- **STATED TASK A**:
In the battery charging text, what does the symbol k denote in the formula M=kT+U?

In some embodiments, the step of calculating a charging switching value between corresponding two battery modules according to a module voltage difference between every two battery modules and the highest battery cell temperature includes: through a charging switching value calculation formula, calculating a charging switching value between corresponding two battery modules according to a module voltage difference between every two battery modules and the highest battery cell temperature, wherein the charging switching value calculation formula is: M=kT+U, where M denotes the charging switching value between two battery modules, k denotes a preset coefficient, T denotes the highest battery cell temperature, and U denotes the module voltage difference between the corresponding two battery modules. In the embodiments of the present disclosure, through the charging switching value calculation formula, the charging switching value is accurately calculated according to the module voltage difference between the battery modules and the highest battery cell temperature, so that the charging switching condition can be judged more accurately according to the accurately calculated charging switching value, and the accurate control of switching from series charging to parallel charging can be realized.

In some embodiments, the charging parameters include the module voltage; and before the step of determining, based on the charging parameters of each battery module, that any two battery modules meet a charging switching condition, the method further includes: determining a target battery module among the plurality of battery modules according to the module voltage of each battery module; and reducing the module voltage of the target battery module.

In some embodiments, the step of determining a target battery module among the plurality of battery modules according to the module voltage of each battery module includes: determining a battery module with a highest module voltage among the plurality of battery modules as the target battery module. In the embodiments of the present disclosure, according to the module voltage of each battery module, the battery module among a plurality of battery modules with the highest module voltage is determined as the target battery module, and then the module voltage of the battery module with the highest module voltage is reduced, thereby reducing the module voltage difference between the battery modules during the charging process of the battery pack, extending the time when the module voltage difference is larger than the preset voltage difference threshold or the charging switching value is larger than the preset charging switching threshold, and further delaying the time of switching from series charging to parallel charging, so that the duration of battery pack charging in series is prolonged, and the battery pack charging in series has a higher charging efficiency compared with parallel charging, thereby improving the charging efficiency of the battery pack while ensuring that the battery pack does not have safety problems such as lithium precipitation.

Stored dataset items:
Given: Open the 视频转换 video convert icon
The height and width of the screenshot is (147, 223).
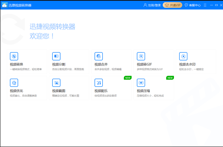Looking at the screenshot, I should coord(14,56).
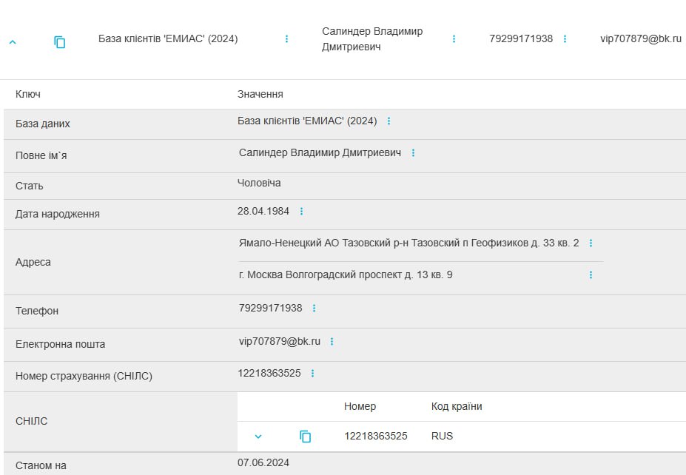
Task: Expand the СНІЛС sub-table row with its chevron
Action: click(258, 437)
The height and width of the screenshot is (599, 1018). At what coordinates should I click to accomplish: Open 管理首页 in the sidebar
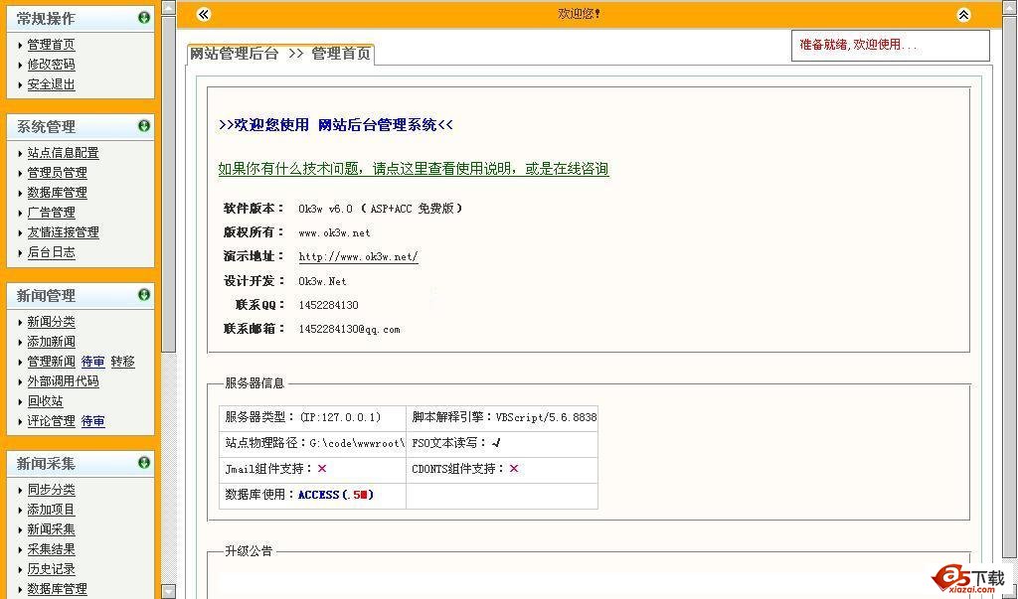(x=51, y=45)
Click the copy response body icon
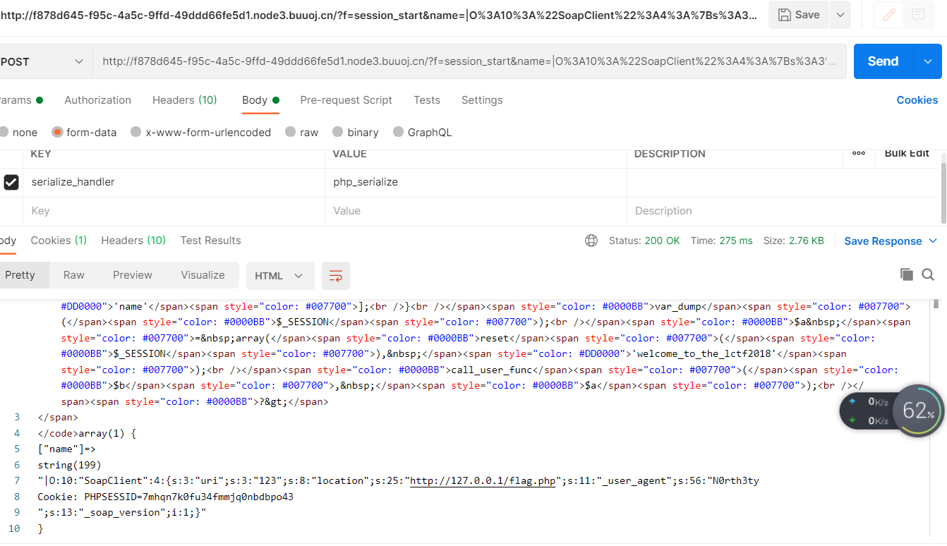The image size is (947, 546). tap(907, 274)
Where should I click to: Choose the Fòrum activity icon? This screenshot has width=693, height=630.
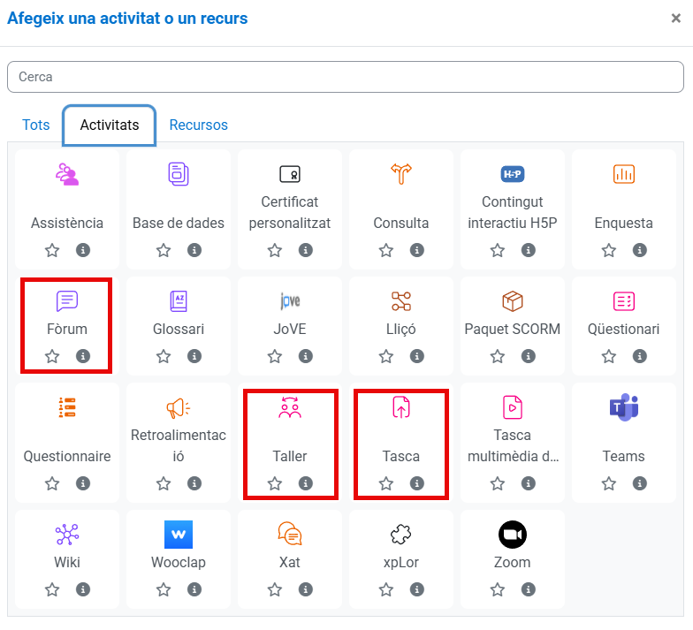67,301
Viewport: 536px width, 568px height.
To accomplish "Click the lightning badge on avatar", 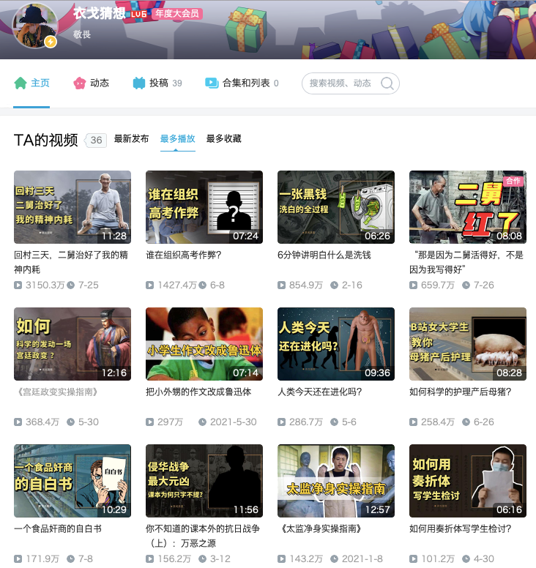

- **STATED TASK B**:
Express the lines of the entries as a numbered list, starting with the line that contains "The height and width of the screenshot is (599, 1018)." and continuing through the end of the entries. Omit the pictures and any blank lines.

- **CORRECT ANSWER A**:
It denotes a preset coefficient.

- **CORRECT ANSWER B**:
1. The height and width of the screenshot is (599, 1018). At what coordinates should I click to accomplish: Open 管理首页 in the sidebar
2. (x=51, y=45)
3. Click the copy response body icon
4. The image size is (947, 546). tap(907, 274)
5. Where should I click to: Choose the Fòrum activity icon? This screenshot has width=693, height=630.
6. 67,301
7. Viewport: 536px width, 568px height.
8. To accomplish "Click the lightning badge on avatar", 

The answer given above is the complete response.